DESCRIPTION OF THE TASK:
Edit the records starting at the line that contains "You are a GUI" and ending at the end of the records: replace "screenshot" with "screen image" and keep everything else the same. Leave the pictures out of your answer.

INFORMATION GIVEN:

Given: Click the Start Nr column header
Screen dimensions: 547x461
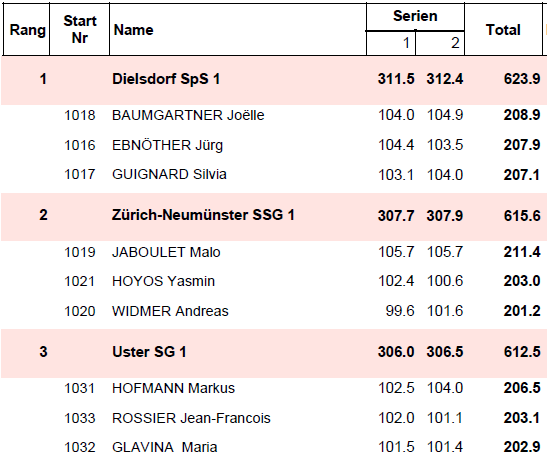Looking at the screenshot, I should click(x=80, y=29).
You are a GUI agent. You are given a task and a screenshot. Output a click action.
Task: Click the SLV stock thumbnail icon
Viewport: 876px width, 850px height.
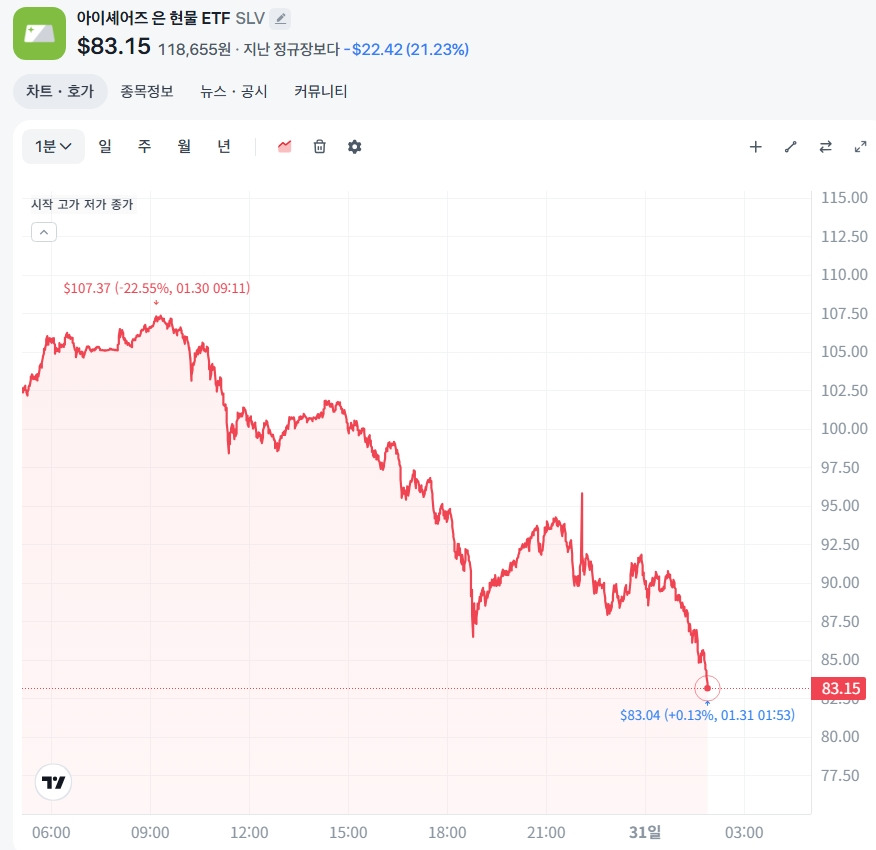[39, 33]
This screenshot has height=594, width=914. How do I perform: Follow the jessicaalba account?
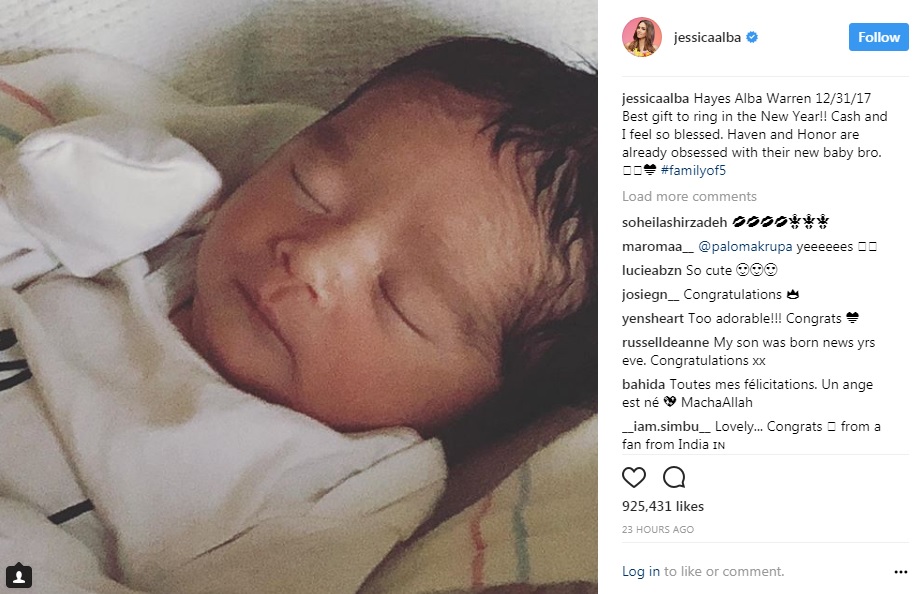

RESPONSE TO THE EXERCISE:
You are a GUI agent. You are given a task and a screen image. Output a click action.
Task: Click the SLV stock thumbnail icon
Viewport: 876px width, 850px height.
[39, 33]
This screen image has height=594, width=914. How do I perform: Follow the jessicaalba account?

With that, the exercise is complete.